• Brief: The result should be an exact copy of the lines from the one with "Given: Click the 霞光智库 logo text" through the last line of the data below, both included.

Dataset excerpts
== Segment start ==

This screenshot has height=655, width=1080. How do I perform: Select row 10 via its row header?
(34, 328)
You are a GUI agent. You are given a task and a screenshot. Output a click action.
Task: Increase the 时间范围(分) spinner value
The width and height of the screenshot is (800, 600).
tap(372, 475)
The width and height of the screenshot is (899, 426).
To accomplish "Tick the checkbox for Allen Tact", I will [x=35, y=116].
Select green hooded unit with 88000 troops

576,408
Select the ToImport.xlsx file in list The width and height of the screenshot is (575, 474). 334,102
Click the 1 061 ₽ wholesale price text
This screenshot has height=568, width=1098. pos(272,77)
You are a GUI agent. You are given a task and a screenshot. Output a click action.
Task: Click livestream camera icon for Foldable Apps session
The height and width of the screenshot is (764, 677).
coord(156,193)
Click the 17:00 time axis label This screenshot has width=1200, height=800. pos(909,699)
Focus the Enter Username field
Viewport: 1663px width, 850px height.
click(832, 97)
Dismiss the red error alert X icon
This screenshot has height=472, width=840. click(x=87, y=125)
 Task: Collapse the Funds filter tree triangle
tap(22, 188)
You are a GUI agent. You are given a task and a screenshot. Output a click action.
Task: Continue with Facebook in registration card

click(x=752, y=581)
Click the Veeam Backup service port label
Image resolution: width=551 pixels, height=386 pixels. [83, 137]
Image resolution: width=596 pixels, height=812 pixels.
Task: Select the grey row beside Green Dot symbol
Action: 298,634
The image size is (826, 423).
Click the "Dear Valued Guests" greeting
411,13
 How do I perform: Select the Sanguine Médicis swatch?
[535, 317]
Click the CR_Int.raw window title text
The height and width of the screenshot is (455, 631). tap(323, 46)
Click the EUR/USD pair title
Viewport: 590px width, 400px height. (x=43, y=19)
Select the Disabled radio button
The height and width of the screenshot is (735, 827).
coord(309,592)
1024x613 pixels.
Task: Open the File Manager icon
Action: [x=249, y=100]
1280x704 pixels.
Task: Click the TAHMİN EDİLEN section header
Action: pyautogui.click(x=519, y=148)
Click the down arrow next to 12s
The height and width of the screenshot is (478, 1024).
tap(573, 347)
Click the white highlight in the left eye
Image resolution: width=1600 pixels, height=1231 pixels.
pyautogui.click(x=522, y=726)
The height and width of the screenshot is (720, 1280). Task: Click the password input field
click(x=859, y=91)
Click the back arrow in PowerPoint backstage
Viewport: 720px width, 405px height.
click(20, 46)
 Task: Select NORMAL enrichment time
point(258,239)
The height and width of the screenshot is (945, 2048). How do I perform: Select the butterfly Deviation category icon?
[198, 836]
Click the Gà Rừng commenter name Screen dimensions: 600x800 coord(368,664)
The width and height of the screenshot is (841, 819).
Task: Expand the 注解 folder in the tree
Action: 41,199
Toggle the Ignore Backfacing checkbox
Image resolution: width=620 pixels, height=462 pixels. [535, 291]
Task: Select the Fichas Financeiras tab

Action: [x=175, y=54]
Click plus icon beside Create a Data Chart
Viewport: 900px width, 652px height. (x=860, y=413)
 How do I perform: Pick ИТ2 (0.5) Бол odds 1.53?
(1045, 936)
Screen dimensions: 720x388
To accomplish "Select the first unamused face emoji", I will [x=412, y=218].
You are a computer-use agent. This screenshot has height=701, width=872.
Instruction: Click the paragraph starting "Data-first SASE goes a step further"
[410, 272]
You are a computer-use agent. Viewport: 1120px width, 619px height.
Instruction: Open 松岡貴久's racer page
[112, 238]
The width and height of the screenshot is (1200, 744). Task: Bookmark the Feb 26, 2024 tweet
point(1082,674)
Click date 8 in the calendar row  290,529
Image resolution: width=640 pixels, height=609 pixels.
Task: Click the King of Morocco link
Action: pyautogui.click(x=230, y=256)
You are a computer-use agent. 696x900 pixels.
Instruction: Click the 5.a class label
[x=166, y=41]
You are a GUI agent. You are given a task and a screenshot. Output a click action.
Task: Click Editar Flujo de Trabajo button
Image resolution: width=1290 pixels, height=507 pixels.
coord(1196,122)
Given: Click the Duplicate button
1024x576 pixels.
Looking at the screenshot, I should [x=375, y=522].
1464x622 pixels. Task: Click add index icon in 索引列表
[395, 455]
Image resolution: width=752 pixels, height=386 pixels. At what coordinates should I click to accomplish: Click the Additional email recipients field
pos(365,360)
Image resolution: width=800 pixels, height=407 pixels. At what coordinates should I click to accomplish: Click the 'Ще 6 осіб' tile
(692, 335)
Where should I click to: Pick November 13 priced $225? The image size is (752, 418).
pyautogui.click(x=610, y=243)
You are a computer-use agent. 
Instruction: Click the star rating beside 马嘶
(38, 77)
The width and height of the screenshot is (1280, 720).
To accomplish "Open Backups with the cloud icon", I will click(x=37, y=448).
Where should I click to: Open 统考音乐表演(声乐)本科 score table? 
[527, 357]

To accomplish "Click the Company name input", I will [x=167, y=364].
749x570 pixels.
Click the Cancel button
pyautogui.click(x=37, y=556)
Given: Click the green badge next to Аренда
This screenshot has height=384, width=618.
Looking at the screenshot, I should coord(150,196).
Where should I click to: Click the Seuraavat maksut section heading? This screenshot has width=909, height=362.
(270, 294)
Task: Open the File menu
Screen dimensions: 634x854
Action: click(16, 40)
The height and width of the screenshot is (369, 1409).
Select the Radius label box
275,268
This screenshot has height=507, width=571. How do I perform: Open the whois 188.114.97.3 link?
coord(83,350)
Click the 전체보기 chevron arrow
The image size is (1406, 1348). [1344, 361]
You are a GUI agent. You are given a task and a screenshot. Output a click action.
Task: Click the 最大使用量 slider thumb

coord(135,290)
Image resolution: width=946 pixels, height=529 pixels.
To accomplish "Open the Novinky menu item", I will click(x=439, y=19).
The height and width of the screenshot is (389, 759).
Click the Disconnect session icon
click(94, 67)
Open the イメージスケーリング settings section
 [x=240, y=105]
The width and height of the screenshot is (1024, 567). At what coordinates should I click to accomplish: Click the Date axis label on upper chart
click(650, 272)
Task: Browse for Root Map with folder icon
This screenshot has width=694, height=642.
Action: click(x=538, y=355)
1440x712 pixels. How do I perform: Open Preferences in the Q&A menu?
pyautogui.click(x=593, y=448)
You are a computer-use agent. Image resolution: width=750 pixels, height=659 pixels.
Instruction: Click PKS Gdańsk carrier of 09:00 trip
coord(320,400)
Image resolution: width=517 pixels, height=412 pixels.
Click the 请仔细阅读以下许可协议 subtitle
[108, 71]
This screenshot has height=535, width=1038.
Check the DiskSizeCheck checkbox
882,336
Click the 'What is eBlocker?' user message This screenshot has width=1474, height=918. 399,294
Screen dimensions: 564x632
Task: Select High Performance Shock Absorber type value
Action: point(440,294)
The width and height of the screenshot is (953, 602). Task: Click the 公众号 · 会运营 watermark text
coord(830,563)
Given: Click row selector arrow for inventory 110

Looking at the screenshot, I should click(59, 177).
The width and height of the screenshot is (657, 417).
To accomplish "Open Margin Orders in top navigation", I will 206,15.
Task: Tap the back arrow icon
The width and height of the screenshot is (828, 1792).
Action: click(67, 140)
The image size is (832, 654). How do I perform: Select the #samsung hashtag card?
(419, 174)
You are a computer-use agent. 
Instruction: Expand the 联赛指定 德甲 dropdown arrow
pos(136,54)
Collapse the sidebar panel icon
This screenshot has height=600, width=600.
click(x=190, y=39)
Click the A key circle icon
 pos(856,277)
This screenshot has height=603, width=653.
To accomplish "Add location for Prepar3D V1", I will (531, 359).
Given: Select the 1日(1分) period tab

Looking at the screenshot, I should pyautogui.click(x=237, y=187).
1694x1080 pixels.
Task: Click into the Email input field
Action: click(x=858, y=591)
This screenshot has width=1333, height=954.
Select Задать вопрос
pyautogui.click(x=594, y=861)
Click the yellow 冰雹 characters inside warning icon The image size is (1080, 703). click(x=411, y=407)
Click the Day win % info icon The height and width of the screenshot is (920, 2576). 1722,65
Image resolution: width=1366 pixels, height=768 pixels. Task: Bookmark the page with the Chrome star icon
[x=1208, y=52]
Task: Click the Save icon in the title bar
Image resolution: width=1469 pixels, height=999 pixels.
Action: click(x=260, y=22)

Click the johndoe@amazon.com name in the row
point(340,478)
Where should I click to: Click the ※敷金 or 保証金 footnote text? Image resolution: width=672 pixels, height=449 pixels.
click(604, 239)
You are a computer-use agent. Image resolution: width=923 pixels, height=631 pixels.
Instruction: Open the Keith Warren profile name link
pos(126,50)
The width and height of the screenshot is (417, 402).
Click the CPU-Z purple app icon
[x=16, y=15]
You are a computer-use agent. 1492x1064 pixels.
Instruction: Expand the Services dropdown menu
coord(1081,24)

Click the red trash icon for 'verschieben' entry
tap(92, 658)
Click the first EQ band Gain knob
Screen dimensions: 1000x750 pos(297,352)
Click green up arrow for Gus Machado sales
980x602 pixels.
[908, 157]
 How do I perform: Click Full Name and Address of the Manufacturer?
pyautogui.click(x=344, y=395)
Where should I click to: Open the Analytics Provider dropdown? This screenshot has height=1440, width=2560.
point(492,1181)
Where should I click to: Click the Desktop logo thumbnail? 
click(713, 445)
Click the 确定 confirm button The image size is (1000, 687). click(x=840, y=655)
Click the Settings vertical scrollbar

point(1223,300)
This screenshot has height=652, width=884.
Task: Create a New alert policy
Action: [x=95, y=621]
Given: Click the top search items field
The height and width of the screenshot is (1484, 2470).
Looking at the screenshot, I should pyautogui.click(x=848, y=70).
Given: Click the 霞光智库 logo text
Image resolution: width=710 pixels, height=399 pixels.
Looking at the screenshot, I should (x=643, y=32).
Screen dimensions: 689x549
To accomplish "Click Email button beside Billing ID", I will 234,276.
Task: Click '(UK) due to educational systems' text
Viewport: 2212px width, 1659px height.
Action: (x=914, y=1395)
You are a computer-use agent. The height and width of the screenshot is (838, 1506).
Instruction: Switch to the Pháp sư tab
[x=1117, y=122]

== Segment end ==

• Task answer:
Given: Click the 霞光智库 logo text
Image resolution: width=710 pixels, height=399 pixels.
Looking at the screenshot, I should (x=643, y=32).
Screen dimensions: 689x549
To accomplish "Click Email button beside Billing ID", I will 234,276.
Task: Click '(UK) due to educational systems' text
Viewport: 2212px width, 1659px height.
Action: (x=914, y=1395)
You are a computer-use agent. The height and width of the screenshot is (838, 1506).
Instruction: Switch to the Pháp sư tab
[x=1117, y=122]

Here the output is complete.